Use Cases to include:
- A patient preventing or managing one or more diseases
- Accessing to mHealth data for enterprise level-needs, e.g., to support population health and research purposes
Proposed Track Lead
Open mHealth Contacts:
GA Tech (Test Server) Contacts:
FHIR version
STU3
Expected participants
- GA Tech
- UCSF
<your name here!>
Roles
See the OmH-on-FHIR Implementation Guide for the initial use cases and FHIR Mappings.
- FHIR-enabled EHR system
- A Open mHealth to FHIR Server with FHIR server running SMART-on-FHIR protocols for authentication/authorization, etc.
- Patient’s step counter sensor (called ** StepSensor** in this use case) – specific product, may be the patient’s phone
- Data store for the Step-Counter output (e.g., cloud and/or phone (e.g., GoogleFit, HealthKit)) that either offers data directly in Open mHealth format using an Open mHealth endpoint, or is supported by Shimmer or Granola
- OmH-on-FHIR Client a SMART on FHIR app – has roles for PCP, onboarding staff, and patient
Scenarios
See the OmH-on-FHIR Implementation Guide for the initial use cases and FHIR Mappings.
Base Use case
StoryBoard Description:
The patient determined by e.g., http://tools.acc.org/ASCVD-Risk-Estimator-Plus/#!/calculate/estimate/ to be at moderate CV risk based on blood pressure, BMI, diet and exercise, blood glucose. Patient has a primary care physician (PCP). PCP and the patient jointly decide on improving exercise to meet AHA/WHO/CDC guidelines of150 minutes of moderate exercise (3-6 METS) every week, which they have refined into a mutually agreed upon step goal of 4000 steps daily. PCP prescribes the collection of steps using an mHealth device, to track daily steps and average daily and weekly steps. The patient is given an Open mHealth- compliant/supported consumer device (e.g., FitBit, GoogleFit, Misfit) by the clinic, or the patient already has an Open mHealth-compliant/supported device. At the next scheduled visit (e.g., in 90 days), the PCP and patient will jointly review during a clinic visit the daily step count and daily and weekly averages in the past 90 days vs the goal of 4000 daily steps. They will do this using a FHIR app that presents the data graphically within the EHR session.

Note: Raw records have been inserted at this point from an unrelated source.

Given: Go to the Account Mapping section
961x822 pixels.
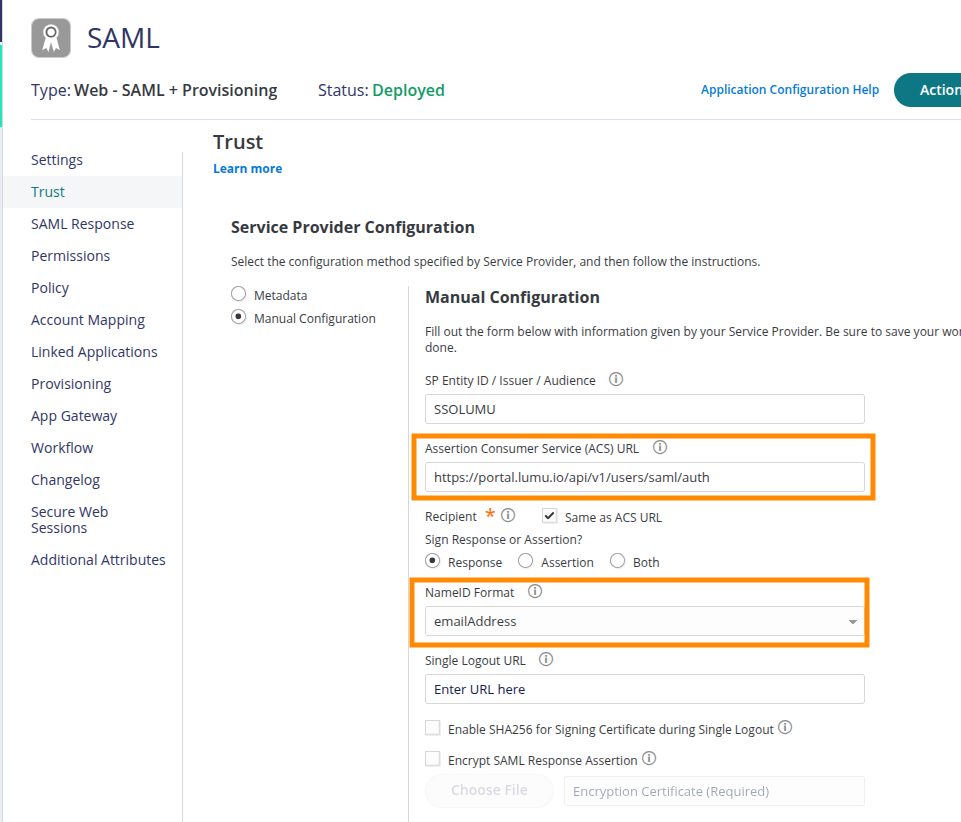Looking at the screenshot, I should point(88,320).
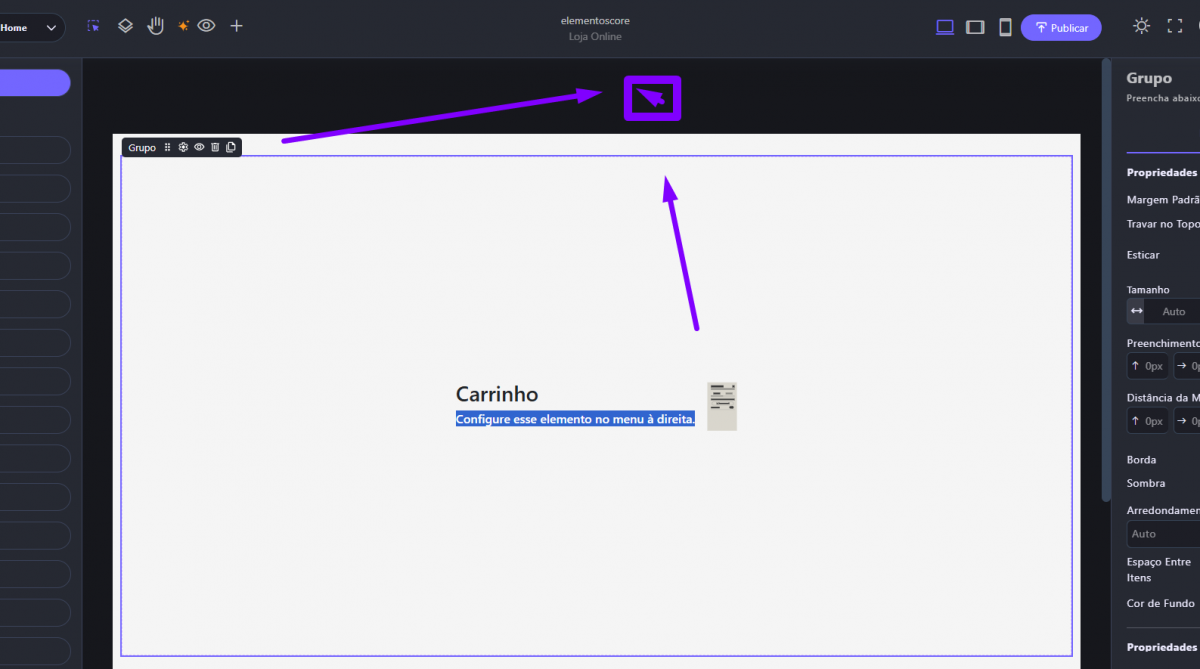
Task: Switch to tablet viewport
Action: pyautogui.click(x=975, y=28)
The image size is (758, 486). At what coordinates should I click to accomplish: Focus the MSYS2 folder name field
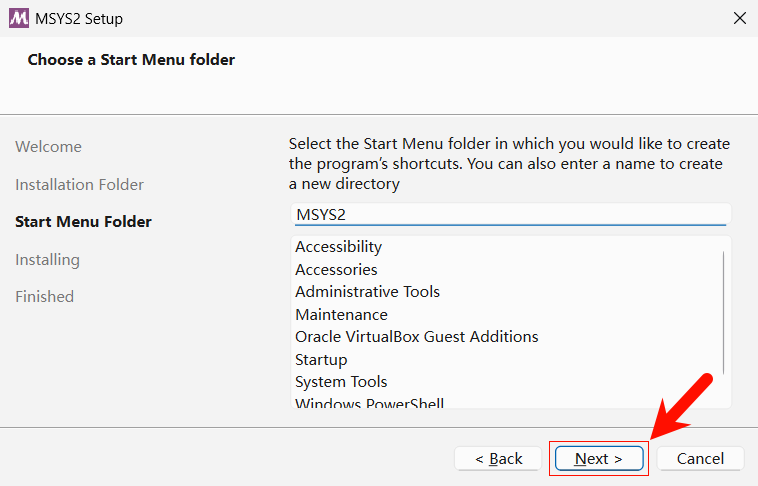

Use Case 1: Retrieving OmH data in native OmH Schema format
See the OmH-on-FHIR Implementation Guide for this initial use case.
Use Case 2: Retrieving OmH data as FHIR Observations
See the OmH-on-FHIR Implementation Guide for this initial use case.
Test Implementations
- GAtech Reference Implementation OmH-on-FHIR Server
- The latest version of the OmH on FHIR application can be launched with the SMART Application Launcher - INSTRUCTIONS
- You can view the source for the OmH on FHIR project here: https://github.com/gt-health/OmH-on-FHIR
Details on the frameworks selected for development of the OmH-on-FHIR prototype. The user interface uses AngularJS (https://angularjs.org/) and the SMART fhir-js-client.js (https://github.com/smart-on-fhir/client-js) library. AngularJS provides a nice framework for rapid development. It uses a Model View Controller (MVC) paradigm that is easy to use and results in well-organized applications. It also provides mechanisms for unit testing. The fhir-js-client library is developed by SMART on FHIR and handles all OAuth and resource requests from the client to the FHIR server. Using this library saved time by providing all methods necessary for user authentication for the FHIR server. Spring Boot (https://spring.io/guides/gs/spring-boot/) is used to implement the FHIR facade web service. This web service exposes endpoints to communicate with the Shimmer API. It also exposes FHIR endpoints for DocumentReference, Binary, and Observation Requests. The HAPI FHIR STU3 Structures library (https://github.com/jamesagnew/hapi-fhir/tree/master/hapi-fhir-structures-dstu3) is used to ease creation, manipulation, and serialization of FHIR resources in the web service. This library provides Java objects for all FHIR STU3 resources. Spring Boot makes it very easy to stand up web services, and when combined with the HAPI FHIR libraries development of a FHIR web service is fast and simple.